UGANDA – Cipla Quality Chemicals Ltd, the producer of human drugs including anti-malarial and anti-retroviral is set to receive a new managing director, Ajay Kumar Pal to take over the Luzira-based firm next month.

Kumar will succeed Nevin Bradford, who has been CEO since 2013 and doubling as the executive director and head of Cipla’s Rest of Africa Business-a portfolio, he held prior to his current appointment.

Emmanuel Katongole, the company’s board chairperson, said Kumar joined the company in February last year as the chief operating officer.

Holding a Master of Business Administration in Management and Leadership from Nelson Mandela University – South Africa and a Bachelor of Pharmacy from the Rajiv Gandhi University of Health Sciences (RGUHS) – India, the new CEO Kumar has over 15 years of experience in the pharmaceutical industry, spreading across South Africa and India.

Assurance Pharmacist and now heading the Regulatory Affairs department was appointed as the company pharmacist effective May this year, replacing Dr. Samuel Opio who left the company on April 30.

Kumar comes at the time the drug manufacturing company’s share price on the Uganda Securities Exchange is trading at an average of UShs100 down from UShs 256.5 per share during the IPO in 2018.

The company is yet to publish its financial results for the year ended March 2021. In the previous year, Cipla recorded a UShs36bn loss compared to a profit of UShs7bn recorded in the previous year as additional impairment allowance, drop in gross margins and increase in interest on overdraft took a toll on the company.

The company’s impairment allowance on the financial assets increased by Shs3bn to Shs32billion due to delayed payment for drugs supplied to the Zambian government.

However, Katongole said last year that the Ugandan government had engaged with the Zambian government to expedite the settlement of the outstanding balance.

“Furthermore, management is also exploring other avenues to recover these funds…any reduction in outstanding balances from GOZ will result in a reversal of the impairment allowance to that extent,” Katongole said.

The company’s gross profit reduced from Shs53.48bn to Shs 36.94bn during the same period under review due to change in product mix in the new orders received after suspension of sales to Zambia and increase in orders from international health organizations as well as increased competition in some of the product ranges, which in turn, placed pressure on pricing to remain competitive.

Nevertheless, local drug sales increased by 18% during the period due to increased orders from international health organizations for delivery within the country as cash flows from operations increased from a deficit of Shs49bn to Shs23billion as a result of improved collections.

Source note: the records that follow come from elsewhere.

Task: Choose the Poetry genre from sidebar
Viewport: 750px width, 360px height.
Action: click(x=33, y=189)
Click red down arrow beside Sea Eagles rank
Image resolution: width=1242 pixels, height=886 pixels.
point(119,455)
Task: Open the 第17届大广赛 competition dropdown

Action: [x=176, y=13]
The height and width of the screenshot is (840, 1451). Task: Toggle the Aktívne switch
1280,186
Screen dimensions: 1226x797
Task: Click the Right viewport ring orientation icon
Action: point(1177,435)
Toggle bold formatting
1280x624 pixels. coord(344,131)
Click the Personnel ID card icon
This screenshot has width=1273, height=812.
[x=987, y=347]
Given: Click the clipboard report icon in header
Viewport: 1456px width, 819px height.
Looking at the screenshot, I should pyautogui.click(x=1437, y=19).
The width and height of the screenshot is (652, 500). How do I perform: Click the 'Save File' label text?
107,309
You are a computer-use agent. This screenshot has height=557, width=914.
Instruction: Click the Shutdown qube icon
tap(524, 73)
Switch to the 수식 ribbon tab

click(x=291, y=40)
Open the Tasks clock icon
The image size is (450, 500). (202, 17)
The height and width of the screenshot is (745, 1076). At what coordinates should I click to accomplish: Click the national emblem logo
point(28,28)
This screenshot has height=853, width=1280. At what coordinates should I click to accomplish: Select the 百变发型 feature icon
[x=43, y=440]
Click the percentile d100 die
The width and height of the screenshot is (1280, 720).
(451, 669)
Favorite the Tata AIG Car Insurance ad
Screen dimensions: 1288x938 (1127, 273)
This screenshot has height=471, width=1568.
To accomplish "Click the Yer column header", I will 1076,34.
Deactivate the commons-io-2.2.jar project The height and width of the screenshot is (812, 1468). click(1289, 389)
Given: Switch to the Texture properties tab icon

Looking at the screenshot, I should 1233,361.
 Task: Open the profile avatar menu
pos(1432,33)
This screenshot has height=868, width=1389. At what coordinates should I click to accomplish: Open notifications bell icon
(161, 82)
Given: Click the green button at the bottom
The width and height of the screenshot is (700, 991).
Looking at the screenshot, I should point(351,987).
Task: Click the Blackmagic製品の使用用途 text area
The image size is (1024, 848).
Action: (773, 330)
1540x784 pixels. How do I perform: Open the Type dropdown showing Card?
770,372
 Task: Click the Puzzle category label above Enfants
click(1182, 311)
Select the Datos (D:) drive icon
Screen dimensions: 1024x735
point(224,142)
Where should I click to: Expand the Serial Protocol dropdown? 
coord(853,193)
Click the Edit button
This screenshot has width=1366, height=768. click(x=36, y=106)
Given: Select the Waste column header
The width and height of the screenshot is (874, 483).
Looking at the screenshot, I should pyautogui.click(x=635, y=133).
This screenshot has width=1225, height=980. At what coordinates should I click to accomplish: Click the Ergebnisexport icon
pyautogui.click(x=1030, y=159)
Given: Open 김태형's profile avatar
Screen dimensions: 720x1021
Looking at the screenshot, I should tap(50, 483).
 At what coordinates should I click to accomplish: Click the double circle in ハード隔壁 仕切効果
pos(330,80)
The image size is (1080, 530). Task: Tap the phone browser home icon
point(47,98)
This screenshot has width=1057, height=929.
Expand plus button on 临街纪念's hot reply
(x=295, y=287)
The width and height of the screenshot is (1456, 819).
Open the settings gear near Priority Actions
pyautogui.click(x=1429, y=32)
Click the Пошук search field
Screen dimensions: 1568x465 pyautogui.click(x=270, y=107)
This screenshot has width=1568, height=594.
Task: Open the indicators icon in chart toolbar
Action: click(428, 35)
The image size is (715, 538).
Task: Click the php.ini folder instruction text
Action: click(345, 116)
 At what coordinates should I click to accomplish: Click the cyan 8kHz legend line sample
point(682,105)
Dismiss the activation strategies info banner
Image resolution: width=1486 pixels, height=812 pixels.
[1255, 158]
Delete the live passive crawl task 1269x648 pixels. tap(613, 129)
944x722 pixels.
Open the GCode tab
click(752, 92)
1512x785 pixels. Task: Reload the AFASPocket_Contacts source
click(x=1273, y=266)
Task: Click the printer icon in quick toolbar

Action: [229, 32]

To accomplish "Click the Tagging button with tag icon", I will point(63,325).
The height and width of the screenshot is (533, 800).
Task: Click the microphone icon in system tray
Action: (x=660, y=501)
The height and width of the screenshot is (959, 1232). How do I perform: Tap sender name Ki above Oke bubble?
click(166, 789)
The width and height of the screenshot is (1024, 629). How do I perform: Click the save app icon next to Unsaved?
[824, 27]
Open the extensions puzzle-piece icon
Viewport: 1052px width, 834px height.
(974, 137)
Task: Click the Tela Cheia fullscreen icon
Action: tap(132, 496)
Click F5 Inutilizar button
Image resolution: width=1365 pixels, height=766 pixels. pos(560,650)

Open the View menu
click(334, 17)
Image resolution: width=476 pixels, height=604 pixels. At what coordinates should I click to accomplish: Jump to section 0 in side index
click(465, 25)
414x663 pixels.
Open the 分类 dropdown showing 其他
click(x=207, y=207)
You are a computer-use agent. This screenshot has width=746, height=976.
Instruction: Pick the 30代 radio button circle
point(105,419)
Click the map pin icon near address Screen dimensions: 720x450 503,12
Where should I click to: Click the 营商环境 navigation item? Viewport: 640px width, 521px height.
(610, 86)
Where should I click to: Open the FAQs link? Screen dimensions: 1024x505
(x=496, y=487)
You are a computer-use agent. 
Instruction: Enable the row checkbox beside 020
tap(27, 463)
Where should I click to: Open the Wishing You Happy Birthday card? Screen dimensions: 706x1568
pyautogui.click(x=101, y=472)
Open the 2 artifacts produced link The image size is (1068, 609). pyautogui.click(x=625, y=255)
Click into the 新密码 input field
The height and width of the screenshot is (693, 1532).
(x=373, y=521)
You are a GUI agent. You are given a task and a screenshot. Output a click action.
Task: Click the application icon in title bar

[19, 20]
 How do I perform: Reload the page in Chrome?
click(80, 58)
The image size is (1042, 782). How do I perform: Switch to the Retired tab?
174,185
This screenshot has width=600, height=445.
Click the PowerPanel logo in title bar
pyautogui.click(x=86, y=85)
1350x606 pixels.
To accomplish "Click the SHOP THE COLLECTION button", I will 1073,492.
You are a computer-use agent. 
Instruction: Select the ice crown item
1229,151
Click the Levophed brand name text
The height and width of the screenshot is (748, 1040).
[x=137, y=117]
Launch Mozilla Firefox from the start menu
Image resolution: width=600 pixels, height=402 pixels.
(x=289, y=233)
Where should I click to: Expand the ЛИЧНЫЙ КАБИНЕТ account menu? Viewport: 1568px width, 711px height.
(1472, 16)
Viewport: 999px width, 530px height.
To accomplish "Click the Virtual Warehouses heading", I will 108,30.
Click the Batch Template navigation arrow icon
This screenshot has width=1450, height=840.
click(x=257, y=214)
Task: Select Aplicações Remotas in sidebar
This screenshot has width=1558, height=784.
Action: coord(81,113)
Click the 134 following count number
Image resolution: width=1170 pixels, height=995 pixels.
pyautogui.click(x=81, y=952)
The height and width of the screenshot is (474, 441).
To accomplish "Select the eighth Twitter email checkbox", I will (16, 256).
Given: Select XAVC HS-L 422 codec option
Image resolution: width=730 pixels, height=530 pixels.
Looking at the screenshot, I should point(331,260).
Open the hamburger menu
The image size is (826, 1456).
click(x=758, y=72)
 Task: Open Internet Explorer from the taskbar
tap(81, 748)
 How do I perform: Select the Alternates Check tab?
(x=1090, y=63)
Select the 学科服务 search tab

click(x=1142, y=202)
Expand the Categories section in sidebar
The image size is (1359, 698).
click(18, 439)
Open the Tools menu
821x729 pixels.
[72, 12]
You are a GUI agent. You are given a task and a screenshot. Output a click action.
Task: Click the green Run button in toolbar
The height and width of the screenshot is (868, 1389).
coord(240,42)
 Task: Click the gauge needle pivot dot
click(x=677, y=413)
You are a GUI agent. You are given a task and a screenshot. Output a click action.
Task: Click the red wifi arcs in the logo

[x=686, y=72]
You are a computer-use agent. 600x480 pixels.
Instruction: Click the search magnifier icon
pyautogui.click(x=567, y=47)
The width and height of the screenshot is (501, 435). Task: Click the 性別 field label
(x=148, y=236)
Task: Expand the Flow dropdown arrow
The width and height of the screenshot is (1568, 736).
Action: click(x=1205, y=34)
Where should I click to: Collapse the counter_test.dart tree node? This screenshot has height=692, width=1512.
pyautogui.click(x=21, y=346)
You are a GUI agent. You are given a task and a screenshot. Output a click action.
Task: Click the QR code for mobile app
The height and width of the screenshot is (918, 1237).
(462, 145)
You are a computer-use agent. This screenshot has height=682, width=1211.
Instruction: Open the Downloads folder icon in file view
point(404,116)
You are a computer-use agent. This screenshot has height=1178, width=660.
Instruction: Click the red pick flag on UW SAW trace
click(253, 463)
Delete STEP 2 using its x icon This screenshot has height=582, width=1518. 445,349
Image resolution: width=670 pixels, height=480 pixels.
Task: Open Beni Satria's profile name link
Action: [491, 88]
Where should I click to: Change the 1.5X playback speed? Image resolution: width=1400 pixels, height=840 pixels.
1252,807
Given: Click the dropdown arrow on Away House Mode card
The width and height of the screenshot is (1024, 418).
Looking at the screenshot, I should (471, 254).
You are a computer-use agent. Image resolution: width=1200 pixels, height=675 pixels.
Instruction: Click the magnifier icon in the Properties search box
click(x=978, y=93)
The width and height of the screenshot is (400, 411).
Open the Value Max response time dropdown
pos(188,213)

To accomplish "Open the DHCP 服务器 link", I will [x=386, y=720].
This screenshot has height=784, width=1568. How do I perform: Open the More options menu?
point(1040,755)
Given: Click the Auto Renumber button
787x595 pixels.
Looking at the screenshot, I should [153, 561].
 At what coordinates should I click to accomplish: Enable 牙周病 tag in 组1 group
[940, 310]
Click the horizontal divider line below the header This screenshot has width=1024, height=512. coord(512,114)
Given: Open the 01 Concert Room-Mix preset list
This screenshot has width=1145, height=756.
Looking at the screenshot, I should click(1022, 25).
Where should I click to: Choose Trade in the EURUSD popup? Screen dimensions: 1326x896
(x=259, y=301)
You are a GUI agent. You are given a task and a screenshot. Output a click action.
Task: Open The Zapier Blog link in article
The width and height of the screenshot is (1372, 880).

Cipla received a renewal of its World Health Organization Good Manufacturing Practices (WHO GMP) qualification for a further three years for the fourth time. In addition, it also received GMP approval from Zazibona (the grouping of nine Southern African countries) and SAPHRA, the South African regulatory body.

This was followed up with SAPHRA’s step to approve the Cipla’s two ARV’s, Tenofovir, Emtricitabine, Efavirenz (TEE) and Tenofovir, Lamivudine, Dolutegravir (TLD) for supply to South Africa.

Cipla started its operations in 2005 as a joint venture between Quality Chemical Limited (QCL), a Ugandan company dealing in the importation and distribution of pharmaceutical drugs, and Cipla Ltd, a leading Indian pharmaceutical company specializing in manufacturing anti-retroviral drugs (ARVs) and Artemisinin-based Combination Therapies (ACTs) to combat HIV/Aids and malaria respectively.

Since then, the firm has initiated multiple capacity expansion programs and portfolio expansions, including the launch of new therapies.